Overview

My Ladye Nevells Booke (British Library MS Mus. 1591) is a music manuscript containing keyboard pieces by the English composer William Byrd.

Introduction

My Ladye Nevells Booke (British Library MS Mus. 1591) is a music manuscript containing keyboard pieces by the English composer William Byrd, and, together with the Fitzwilliam Virginal Book, one of the most important collections of Renaissance keyboard music.

Description

My Ladye Nevells Booke consists of 42 pieces for keyboard by William Byrd, widely considered one of the greatest English composers of his time. Although the music was copied by John Baldwin, one of the most famous musical scribes and calligraphers of the day, the pieces seem to have been selected, organised and even edited and corrected by Byrd himself.

A heavy, oblong folio volume, it retains its original elaborately tooled Morocco binding, stamped with the title, on top of a nineteenth century repair. The illuminated coat of arms of the Neville family is on the title page, with the initials "H.N." in the lower left-hand corner. There are 192 leaves each consisting of four six-line staves with large, diamond-shaped notes. At the end is a table of contents.

History

The origins of the manuscript are obscure. The exact identity of the dedicatee is not proven, as there are several contenders among the widespread Neville family, but recent research points to the most likely "Lady Nevell" being Elizabeth Bacon (c.1541 – 3 May 1621), eldest daughter of Queen Elizabeth's Lord Keeper Sir Nicholas Bacon (1510–1579), by his first wife, Jane Ferneley (d.1552), the daughter of William Ferneley of Suffolk.[1] Elizabeth Bacon was the third wife of Sir Henry Neville of Billingbear House, Berkshire,[2] whose arms on the title page have now been identified. Thomas Morley also dedicated a book to her (as Lady Periam). Sir Henry and his family were not Catholics, but his son Henry's association with Robert Devereux, 2nd Earl of Essex is evidence that the family may have been in favour of religious tolerance.

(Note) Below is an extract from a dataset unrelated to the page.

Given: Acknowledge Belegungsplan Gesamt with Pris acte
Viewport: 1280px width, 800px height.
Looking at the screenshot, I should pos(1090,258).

The date of the manuscript however leaves no doubt, as it was signed as completed by the scribe John Baldwin in Windsor with the following colophon:

finished & ended the leventh of September in the yeare of our lorde god 1591 & in the 33 yeare of the raigne of our sofferaine ladie Elizabeth by the grace of god queene of Englande etc, by me Jo. Baldwine of windsore. laudes deo.

Baldwin was a fervent admirer of Byrd: at the end of the fourth galliard he noted: "mr. w. birde. homo memorabilis",[3] and elsewhere he wrote a poem praising Byrd, "whose greate skill and knowledge doth excelle all at this tyme / and farre to strange countries abroade his skill dothe shyne"[4]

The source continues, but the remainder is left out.